Creating A "Chatable" Study Database 💬

Data science in practice, I created this manually collected study data for modeling my study time in UCSD since 2022 as a Freshman. I conducted numerous numerical analysis to discover some study habit that I have and analyze when I would be busiest for later quarter's understanding. In addition, I also created chat functions with a language model for a personalized search engine.

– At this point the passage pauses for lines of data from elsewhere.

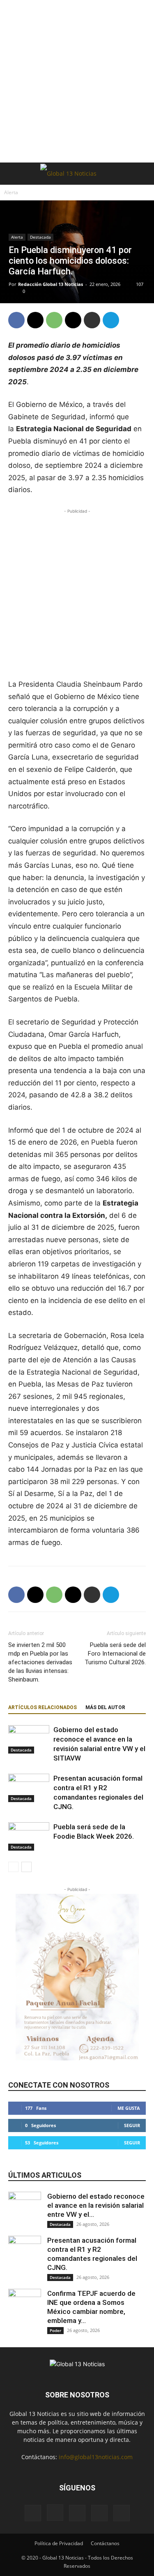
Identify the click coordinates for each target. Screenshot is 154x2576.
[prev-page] (13, 1867)
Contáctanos (105, 2543)
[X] (35, 320)
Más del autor (105, 1707)
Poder (55, 2330)
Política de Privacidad (58, 2543)
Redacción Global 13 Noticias (50, 284)
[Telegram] (111, 320)
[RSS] (99, 2513)
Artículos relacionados (42, 1707)
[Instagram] (55, 2512)
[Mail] (77, 2513)
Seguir (132, 2125)
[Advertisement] (77, 81)
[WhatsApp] (54, 320)
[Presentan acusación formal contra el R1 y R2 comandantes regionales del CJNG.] (28, 1788)
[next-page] (26, 1867)
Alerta (11, 192)
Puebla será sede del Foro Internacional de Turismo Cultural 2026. (115, 1653)
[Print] (92, 320)
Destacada (40, 237)
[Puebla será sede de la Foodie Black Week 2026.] (28, 1836)
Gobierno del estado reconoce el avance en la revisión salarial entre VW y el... (96, 2205)
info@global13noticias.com (96, 2457)
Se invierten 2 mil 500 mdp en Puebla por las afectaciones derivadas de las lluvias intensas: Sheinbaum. (40, 1662)
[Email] (73, 320)
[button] (14, 174)
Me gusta (128, 2108)
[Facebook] (16, 320)
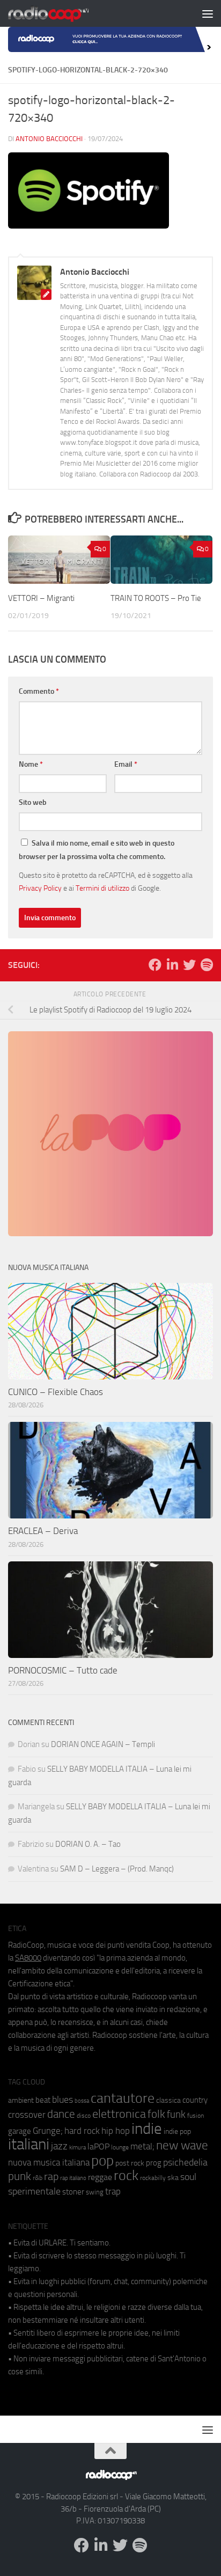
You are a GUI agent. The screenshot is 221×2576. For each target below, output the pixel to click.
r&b (37, 2178)
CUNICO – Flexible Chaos (55, 1391)
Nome (31, 764)
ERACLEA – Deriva (43, 1530)
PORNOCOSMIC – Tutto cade (62, 1670)
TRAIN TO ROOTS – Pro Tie (155, 598)
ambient (21, 2100)
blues (62, 2099)
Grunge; (48, 2131)
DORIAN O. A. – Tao (88, 1844)
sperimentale (34, 2191)
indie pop (177, 2131)
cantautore (122, 2098)
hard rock (82, 2131)
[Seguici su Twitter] (189, 964)
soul (188, 2177)
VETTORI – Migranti (41, 598)
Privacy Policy (40, 888)
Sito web (33, 802)
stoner (73, 2192)
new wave (182, 2145)
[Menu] (207, 13)
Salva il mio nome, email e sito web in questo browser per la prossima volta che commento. (96, 850)
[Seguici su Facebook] (155, 964)
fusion (195, 2115)
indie (146, 2128)
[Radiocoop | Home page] (62, 13)
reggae (100, 2177)
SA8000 (28, 1958)
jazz (59, 2146)
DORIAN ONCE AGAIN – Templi (103, 1744)
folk (156, 2114)
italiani (28, 2144)
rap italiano (73, 2178)
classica (168, 2100)
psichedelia (185, 2162)
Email (125, 764)
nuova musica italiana (49, 2162)
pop (102, 2160)
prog (153, 2163)
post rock (129, 2163)
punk (19, 2176)
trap (113, 2191)
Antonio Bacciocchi (49, 139)
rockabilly (153, 2178)
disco (84, 2115)
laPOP (98, 2147)
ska (173, 2177)
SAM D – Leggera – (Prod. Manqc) (117, 1869)
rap (51, 2176)
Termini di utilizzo (102, 888)
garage (19, 2131)
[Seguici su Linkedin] (172, 964)
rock (126, 2175)
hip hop (115, 2130)
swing (95, 2192)
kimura (77, 2147)
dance (61, 2113)
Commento (39, 691)
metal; (142, 2146)
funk (176, 2114)
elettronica (119, 2114)
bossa (82, 2100)
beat (42, 2100)
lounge (120, 2147)
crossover (27, 2114)
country (195, 2100)
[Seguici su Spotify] (206, 964)
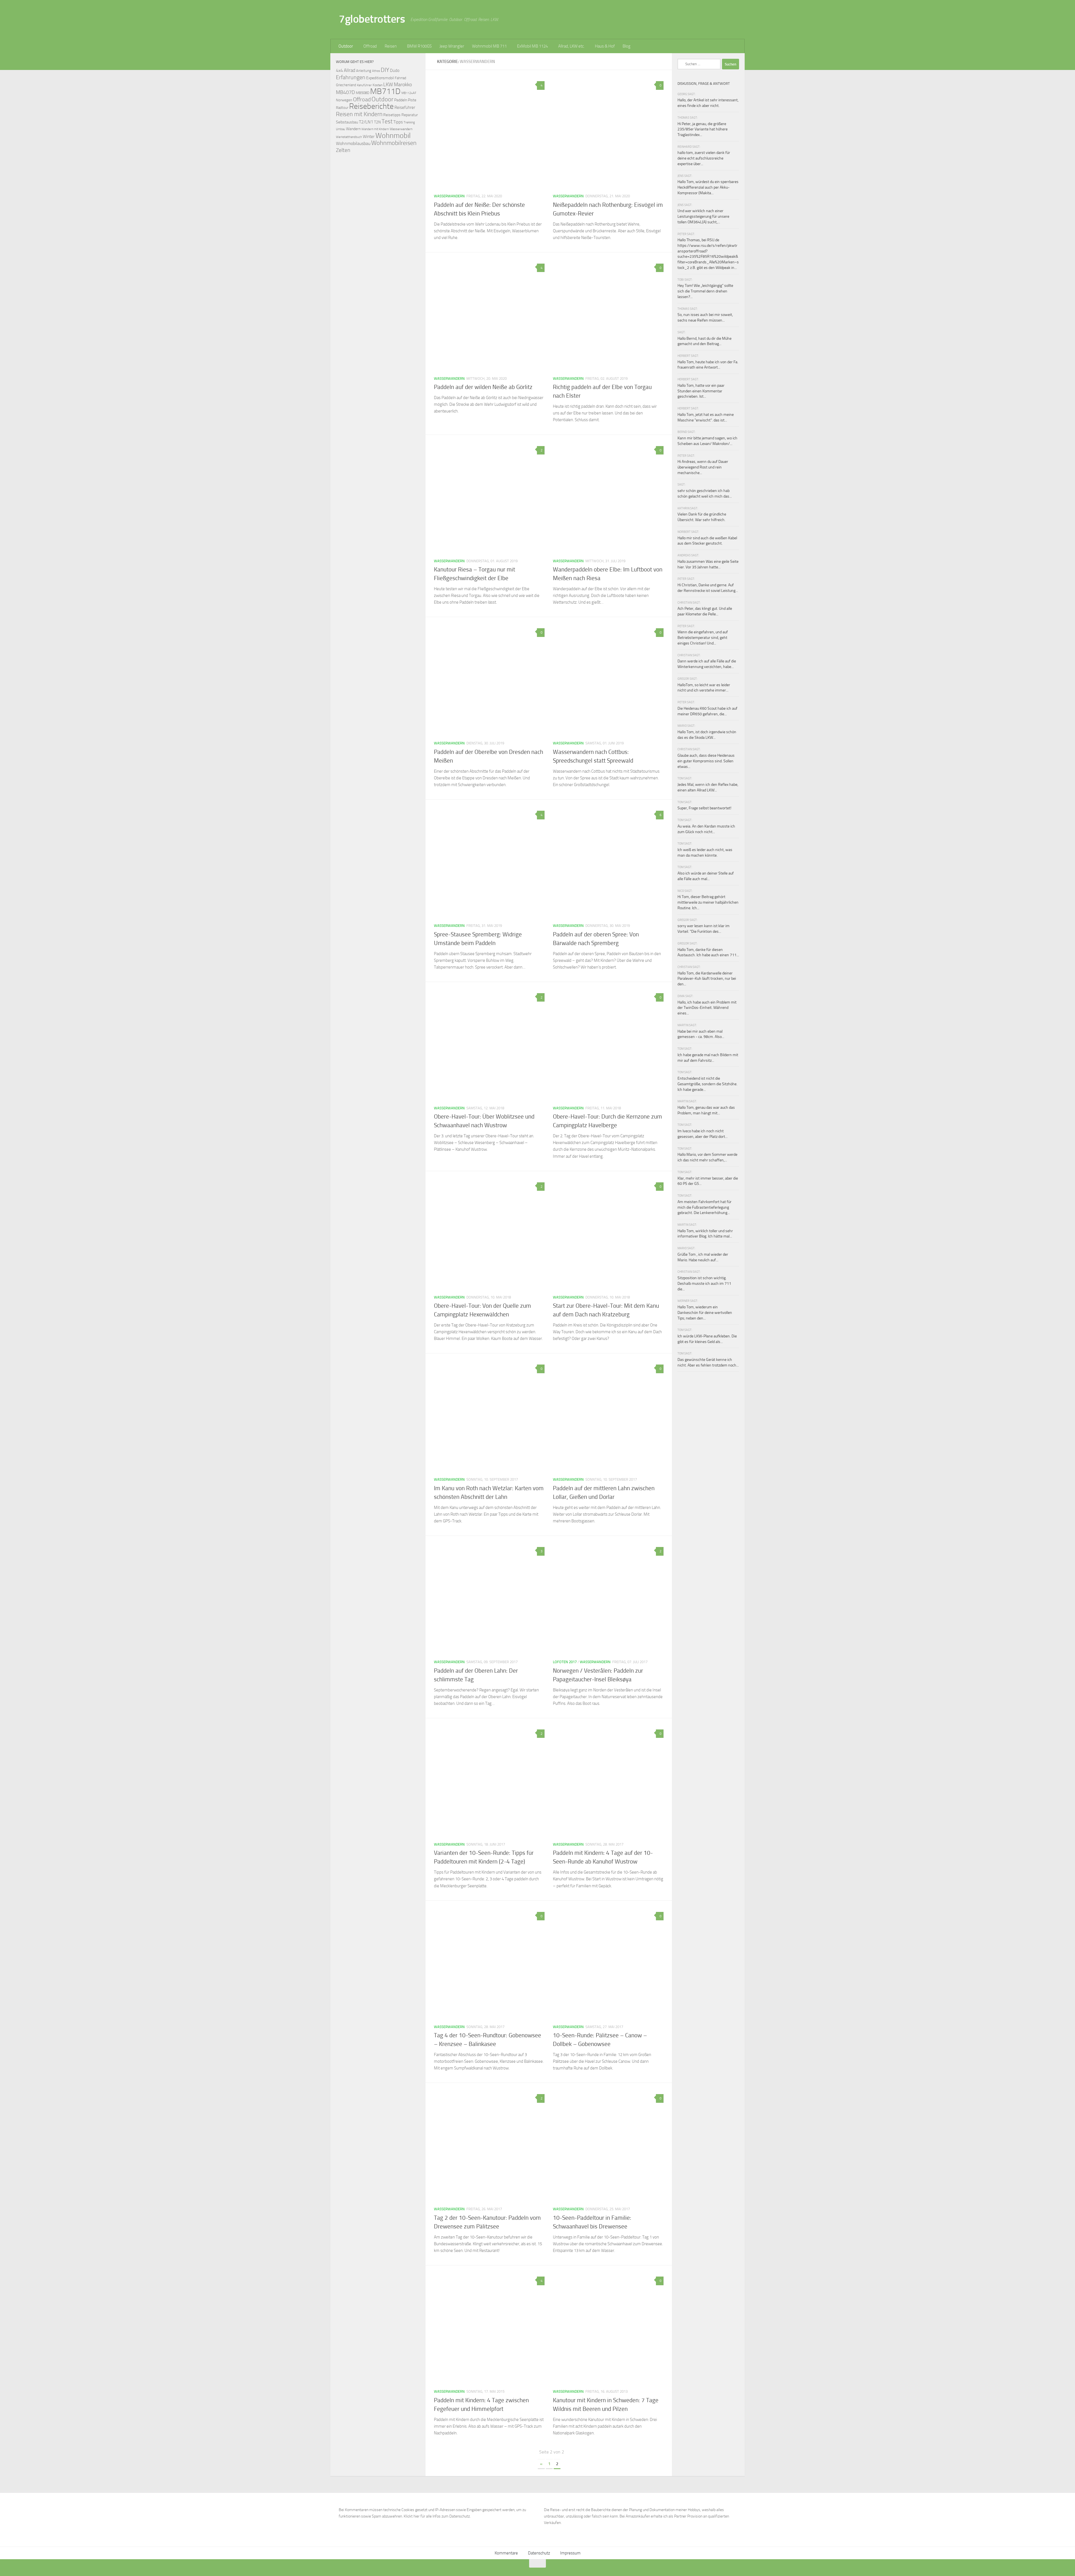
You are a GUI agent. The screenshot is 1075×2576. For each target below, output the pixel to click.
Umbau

Data changes format through out different quarters, becoming more developed and suitable, so merging and some cleaning is needed at first. Each quarter's data includes one data frame of all the study/work time data and an text feature data frame for the work conducted:

  • One almost fully Timestamp + Numerical data frame (year_quarter_study) that records all the study_time
  • One almost fully Timestamp + Text data frame (year_quarter_text) that records the precise study_subject

Data currently include:

  • 2022_fall_study.csv + 2022_fall_text.csv
  • 2022_winter_study.csv + 2022_winter_text.csv
  • 2022_spring_study.csv + 2022_spring_text.csv
  • 2022_summer_study.csv + 2022_summer_text.csv
  • 2023_fall_study.csv + 2023_fall_text.csv
  • 2024_winter_study.csv + 2024_winter_text.csv
  • 2024_spring_study.csv + 2024_spring_text.csv
  • 2024_summer_study.csv + 2024_summer_text.csv
  • 2024_fall_study.csv + 2024_fall_text.csv